本文抜粋

2012年の皆既日食で天体写真の面白さを思い出し、2013年にC11を持ち出して写真を撮り始め、それっぽい写真が撮れるようになったのが2014年。そこから仕事で間が飛んで、2017年に少し活動してから再休眠。
ソンブレロ銀河 M104
球状星団 M3
北天で最大級の球状星団、距離は3万光年強。球状星団というのはどうも矮小銀河核らしいが、それらが百個ほどこの銀河系の周りを飛び回っているかと思うと面白い。球状星団はどれも似たような見た目ではあるが、個人的には好きな天体。特にM3は初めて見た球状星団で、中学二年の春の夜にVixen ED102Sで見たボンヤリとした光のボールは感動的だった。
2016/5 アメリカにて撮影、C11 + Starizonaレデューサ + SXVR-H18、露出3h。C11持って海を渡ったんだから酔狂なものだ。ただ、せっかく外国に行っても、北半球なので見えるものは日本と一緒なんですけどね…。
遅まきながらこの頃にようやく画像処理ソフトPixInsightを使い始めた。この画像でMaskedStrechを使って、その輝度圧縮能力に驚いた記憶がある。
子持ち銀河 M51
りょうけん座の明るい銀河、距離2300万光年。大きな伴星雲が見どころ。眼視でもC11なら本体から伴星雲まで伸びる渦が見える。伴星雲の重力によって本体の銀河の腕が少し歪んで、伴星雲に引き寄せられている。また、伴星雲の影響で活発な星形成が行われているため、赤い星雲(HII領域)が多数みられる。
2015/3撮影、C11 + Starizonaレデューサ + SXVR-H18、総露出5h40m。C11による一つの到達点と考えている画像。まだいくらか改善はできるだろうけど、大変だろうなぁ。それやって幸せになれるかはわからない。レデューサは試行錯誤の上でStarizona社製SCT corrector/reducer LF(f=2000mmのF7.2)に行きついた。StarlightXpress社製LodestarX2によるオフアキシスガイド。L-RGB合成だが、L画像にHαを足している。シーイングはあまりよくなくてFWHM=3.0arcsec。解像度の高いsub frame画像を選別して高輝度部に使用してみたが、意図通り解像感は上がったように思う。

提供データ
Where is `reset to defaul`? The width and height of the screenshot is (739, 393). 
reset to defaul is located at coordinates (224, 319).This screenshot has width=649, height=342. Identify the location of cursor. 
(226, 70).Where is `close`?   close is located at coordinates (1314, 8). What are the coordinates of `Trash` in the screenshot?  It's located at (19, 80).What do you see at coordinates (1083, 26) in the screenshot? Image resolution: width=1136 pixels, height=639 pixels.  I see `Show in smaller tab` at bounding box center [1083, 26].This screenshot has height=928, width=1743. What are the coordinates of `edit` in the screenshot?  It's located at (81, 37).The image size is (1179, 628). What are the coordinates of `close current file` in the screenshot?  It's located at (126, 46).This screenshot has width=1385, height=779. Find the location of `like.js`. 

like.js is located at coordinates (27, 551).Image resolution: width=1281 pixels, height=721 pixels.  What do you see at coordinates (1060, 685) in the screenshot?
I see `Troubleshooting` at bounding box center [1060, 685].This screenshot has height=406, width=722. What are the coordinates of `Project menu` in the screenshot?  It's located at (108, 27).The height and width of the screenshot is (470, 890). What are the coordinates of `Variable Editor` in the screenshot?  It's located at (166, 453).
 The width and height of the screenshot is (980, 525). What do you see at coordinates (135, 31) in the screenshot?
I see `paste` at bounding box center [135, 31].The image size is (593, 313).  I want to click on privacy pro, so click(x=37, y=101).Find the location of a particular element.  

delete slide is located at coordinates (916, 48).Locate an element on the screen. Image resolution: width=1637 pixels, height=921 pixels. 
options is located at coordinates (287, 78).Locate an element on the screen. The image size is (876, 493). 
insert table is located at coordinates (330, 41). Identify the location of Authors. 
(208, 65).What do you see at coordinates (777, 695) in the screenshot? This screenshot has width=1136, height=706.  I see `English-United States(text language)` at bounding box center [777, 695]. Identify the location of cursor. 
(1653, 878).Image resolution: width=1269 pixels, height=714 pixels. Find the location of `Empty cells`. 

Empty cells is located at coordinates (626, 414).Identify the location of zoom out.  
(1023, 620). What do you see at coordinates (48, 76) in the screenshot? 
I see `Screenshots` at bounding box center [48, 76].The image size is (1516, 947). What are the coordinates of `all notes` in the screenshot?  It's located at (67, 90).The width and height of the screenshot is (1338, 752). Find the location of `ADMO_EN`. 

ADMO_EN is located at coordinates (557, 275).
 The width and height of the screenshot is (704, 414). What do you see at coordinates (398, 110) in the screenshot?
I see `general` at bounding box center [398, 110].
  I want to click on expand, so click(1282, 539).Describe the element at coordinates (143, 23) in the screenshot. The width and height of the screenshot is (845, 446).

課題
天体写真についての本文をもとに、次の問いに答えなさい。
(a) M3を初めて見たとき、筆者が使った機材は何か。
(b) 2016年5月に撮影されたM3の画像は、どこで撮影されたか。
(c) M51の画像の総露出時間はどれだけか。

解答
(a) Vixen ED102S
(b) アメリカ
(c) 5h40m